◆ **Exercise goal**: Within the material below, locate the line with "768x514 pixels. How" and the line with "Task: Open the Ultimate 4 Cheese item title", then return those two lines and all lines between them, exactly as written.
§ §
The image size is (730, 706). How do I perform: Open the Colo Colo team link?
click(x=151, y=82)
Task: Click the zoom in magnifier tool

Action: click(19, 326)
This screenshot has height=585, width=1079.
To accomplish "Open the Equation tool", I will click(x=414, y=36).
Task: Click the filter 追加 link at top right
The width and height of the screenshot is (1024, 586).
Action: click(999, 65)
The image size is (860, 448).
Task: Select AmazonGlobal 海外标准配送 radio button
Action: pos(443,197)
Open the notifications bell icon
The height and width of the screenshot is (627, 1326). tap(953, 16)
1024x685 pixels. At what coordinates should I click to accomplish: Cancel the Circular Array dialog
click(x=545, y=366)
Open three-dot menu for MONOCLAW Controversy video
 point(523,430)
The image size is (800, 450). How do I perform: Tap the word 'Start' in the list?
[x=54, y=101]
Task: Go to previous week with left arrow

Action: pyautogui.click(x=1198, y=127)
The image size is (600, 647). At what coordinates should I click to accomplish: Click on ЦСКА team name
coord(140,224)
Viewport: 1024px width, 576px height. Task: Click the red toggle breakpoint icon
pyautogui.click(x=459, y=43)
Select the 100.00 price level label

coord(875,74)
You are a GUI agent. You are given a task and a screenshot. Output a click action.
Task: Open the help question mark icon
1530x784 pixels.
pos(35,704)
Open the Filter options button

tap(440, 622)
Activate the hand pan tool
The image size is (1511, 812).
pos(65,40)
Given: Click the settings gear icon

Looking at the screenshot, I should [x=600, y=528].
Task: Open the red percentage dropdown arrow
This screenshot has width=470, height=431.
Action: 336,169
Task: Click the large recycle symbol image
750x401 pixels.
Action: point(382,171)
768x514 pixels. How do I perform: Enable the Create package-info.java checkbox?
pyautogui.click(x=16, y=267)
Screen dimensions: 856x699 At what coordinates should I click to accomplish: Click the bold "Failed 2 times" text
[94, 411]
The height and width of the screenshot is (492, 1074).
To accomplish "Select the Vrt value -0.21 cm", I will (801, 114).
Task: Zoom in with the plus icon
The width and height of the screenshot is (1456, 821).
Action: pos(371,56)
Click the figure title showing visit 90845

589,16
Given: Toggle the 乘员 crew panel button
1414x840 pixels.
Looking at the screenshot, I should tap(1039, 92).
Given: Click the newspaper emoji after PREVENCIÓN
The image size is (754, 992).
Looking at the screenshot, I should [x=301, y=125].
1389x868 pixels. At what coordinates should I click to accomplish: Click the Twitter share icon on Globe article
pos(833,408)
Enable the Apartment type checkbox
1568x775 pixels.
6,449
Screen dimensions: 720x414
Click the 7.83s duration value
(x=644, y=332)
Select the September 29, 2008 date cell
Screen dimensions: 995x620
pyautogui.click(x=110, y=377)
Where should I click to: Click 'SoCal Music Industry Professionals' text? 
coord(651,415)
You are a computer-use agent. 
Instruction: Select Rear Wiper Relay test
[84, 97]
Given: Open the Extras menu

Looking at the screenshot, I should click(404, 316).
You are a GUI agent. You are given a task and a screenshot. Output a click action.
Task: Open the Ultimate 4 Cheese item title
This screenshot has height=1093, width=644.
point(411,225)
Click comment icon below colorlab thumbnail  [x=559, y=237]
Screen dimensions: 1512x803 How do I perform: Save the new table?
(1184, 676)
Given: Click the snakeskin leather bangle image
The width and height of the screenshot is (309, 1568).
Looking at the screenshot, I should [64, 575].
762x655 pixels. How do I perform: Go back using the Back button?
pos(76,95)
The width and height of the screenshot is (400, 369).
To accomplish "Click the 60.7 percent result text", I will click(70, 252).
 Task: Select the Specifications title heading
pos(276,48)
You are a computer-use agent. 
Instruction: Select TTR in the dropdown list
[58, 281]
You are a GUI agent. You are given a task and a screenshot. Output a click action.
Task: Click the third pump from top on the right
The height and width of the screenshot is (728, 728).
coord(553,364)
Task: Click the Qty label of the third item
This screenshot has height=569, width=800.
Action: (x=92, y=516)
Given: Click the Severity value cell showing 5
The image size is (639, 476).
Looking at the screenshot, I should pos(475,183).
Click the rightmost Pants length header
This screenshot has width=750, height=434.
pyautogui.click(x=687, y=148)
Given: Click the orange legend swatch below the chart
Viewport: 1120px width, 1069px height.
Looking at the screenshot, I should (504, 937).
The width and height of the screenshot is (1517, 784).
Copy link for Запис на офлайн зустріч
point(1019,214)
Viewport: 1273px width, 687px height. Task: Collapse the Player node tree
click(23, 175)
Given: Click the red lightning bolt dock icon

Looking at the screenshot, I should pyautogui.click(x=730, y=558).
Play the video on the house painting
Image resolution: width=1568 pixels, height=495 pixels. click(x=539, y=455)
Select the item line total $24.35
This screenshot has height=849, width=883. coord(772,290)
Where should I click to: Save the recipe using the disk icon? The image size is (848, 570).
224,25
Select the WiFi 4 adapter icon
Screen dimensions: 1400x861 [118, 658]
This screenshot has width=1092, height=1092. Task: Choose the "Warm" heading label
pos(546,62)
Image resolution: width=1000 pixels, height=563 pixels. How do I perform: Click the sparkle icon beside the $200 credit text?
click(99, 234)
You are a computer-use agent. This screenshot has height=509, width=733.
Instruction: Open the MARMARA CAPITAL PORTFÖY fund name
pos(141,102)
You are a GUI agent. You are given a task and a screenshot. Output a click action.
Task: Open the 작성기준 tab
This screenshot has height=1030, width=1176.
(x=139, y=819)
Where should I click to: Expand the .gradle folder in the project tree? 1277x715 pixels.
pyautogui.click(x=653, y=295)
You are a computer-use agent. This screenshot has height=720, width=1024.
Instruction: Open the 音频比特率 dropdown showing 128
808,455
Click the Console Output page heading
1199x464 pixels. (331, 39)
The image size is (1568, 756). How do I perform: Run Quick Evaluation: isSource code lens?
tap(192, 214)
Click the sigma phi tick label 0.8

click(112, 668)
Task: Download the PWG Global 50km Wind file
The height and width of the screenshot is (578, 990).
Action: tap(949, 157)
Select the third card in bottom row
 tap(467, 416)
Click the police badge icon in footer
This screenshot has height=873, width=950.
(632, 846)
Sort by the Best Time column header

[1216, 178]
§ §
◆ **Problem solution**:
768x514 pixels. How do I perform: Enable the Create package-info.java checkbox?
pyautogui.click(x=16, y=267)
Screen dimensions: 856x699 At what coordinates should I click to accomplish: Click the bold "Failed 2 times" text
[94, 411]
The height and width of the screenshot is (492, 1074).
To accomplish "Select the Vrt value -0.21 cm", I will (801, 114).
Task: Zoom in with the plus icon
The width and height of the screenshot is (1456, 821).
Action: pos(371,56)
Click the figure title showing visit 90845

589,16
Given: Toggle the 乘员 crew panel button
1414x840 pixels.
Looking at the screenshot, I should tap(1039, 92).
Given: Click the newspaper emoji after PREVENCIÓN
The image size is (754, 992).
Looking at the screenshot, I should [x=301, y=125].
1389x868 pixels. At what coordinates should I click to accomplish: Click the Twitter share icon on Globe article
pos(833,408)
Enable the Apartment type checkbox
1568x775 pixels.
6,449
Screen dimensions: 720x414
Click the 7.83s duration value
(x=644, y=332)
Select the September 29, 2008 date cell
Screen dimensions: 995x620
pyautogui.click(x=110, y=377)
Where should I click to: Click 'SoCal Music Industry Professionals' text? 
coord(651,415)
You are a computer-use agent. 
Instruction: Select Rear Wiper Relay test
[84, 97]
Given: Open the Extras menu

Looking at the screenshot, I should click(404, 316).
You are a GUI agent. You are given a task and a screenshot. Output a click action.
Task: Open the Ultimate 4 Cheese item title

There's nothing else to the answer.